In the latest unemployment figures from the Office for National Statistics, one factor in particular stood out: the number of 16-24-year-olds who don’t have jobs, which rose to almost one in five during the second quarter of the year. Could the UK’s education system be at fault? A survey by the British Chambers of Commerce certainly suggests as much: apparently, while 55% of micro-firms (those with fewer than 10 employees) want to increase their head-count over the next four years find it hard to find the right people for the jobs. Doesn't give much hope to those opening their A-Level results today, does it?

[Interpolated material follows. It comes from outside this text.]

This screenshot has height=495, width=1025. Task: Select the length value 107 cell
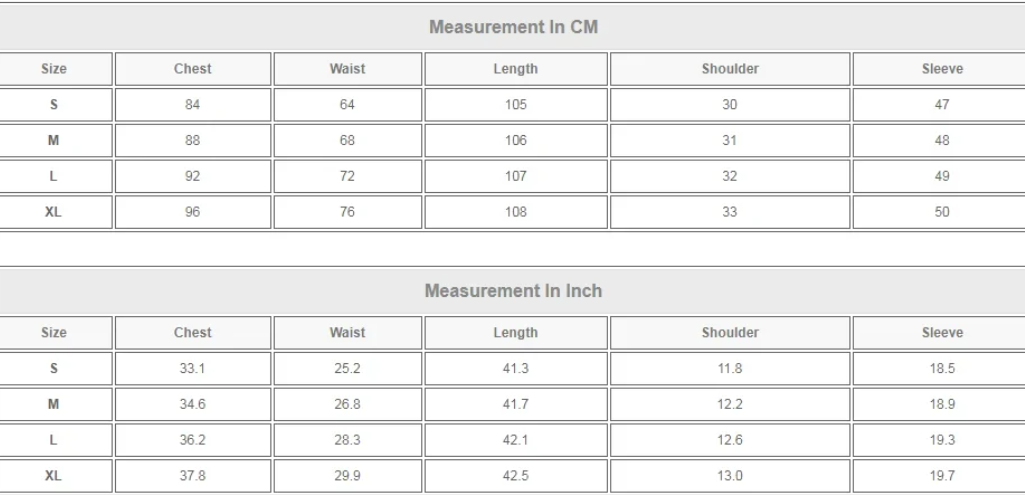[x=516, y=177]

Schools are given short shrift by the survey’s 2,000 respondents: 47% said they’d be ‘fairly or very’ nervous about whether a school-leaver with A-Levels (or the equivalent) would have the right skills for their business (although 22% said they’d be ‘confident’, so it’s not all bad). And there’s more evidence that stumping up £9,000 for a degree might not be worth it: apparently, only a third said they’d be ‘fairly or very’ confident about the skills set of a recent graduate.
Admittedly, there are a couple of mitigating factors here: micro-businesses are, on the whole, less likely to employ people fresh out of school or college, largely because businesses with a skeleton staff need people with a bit of experience. After all, there are some skills you can’t develop unless you’ve spent a certain period of time working (not least the delicate art of office politicking) – which makes larger companies better adapted to employ reams of wet-behind-the-ears graduates.

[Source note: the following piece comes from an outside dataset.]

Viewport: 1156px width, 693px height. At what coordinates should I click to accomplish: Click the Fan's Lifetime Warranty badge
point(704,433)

But not even big businesses are particularly impressed by the skills exhibited by graduates and school-leavers: yesterday, for example, James Dyson expressed concerns that unless there are more engineering graduates, his business might have to move its headquarters abroad. And on Monday, BP’s Trevor Garlick said the company was struggling to fill posts it had created because of a shortage of people with the right skills.
None of this brings much hope to today's 18-year-olds, who find out their A-Level results today. According to Government figures, the pass rate rose from 97.6% last year, to 97.8% this year - the 29th year in a row it's gone up. The good news for employers looking to take on A-Level graduates is that the number with qualifications in more practical subjects - maths and science, for example - has risen (which should keep the Dysons of this world happy).
The bad news for those wishing to enter university, though, is that with rises in tuition fees set to come in next year, competition for places will be hotter than ever. Perhaps it’s best to go straight into the jobs market, if they can – at least they’ll get some of that valuable experience that way…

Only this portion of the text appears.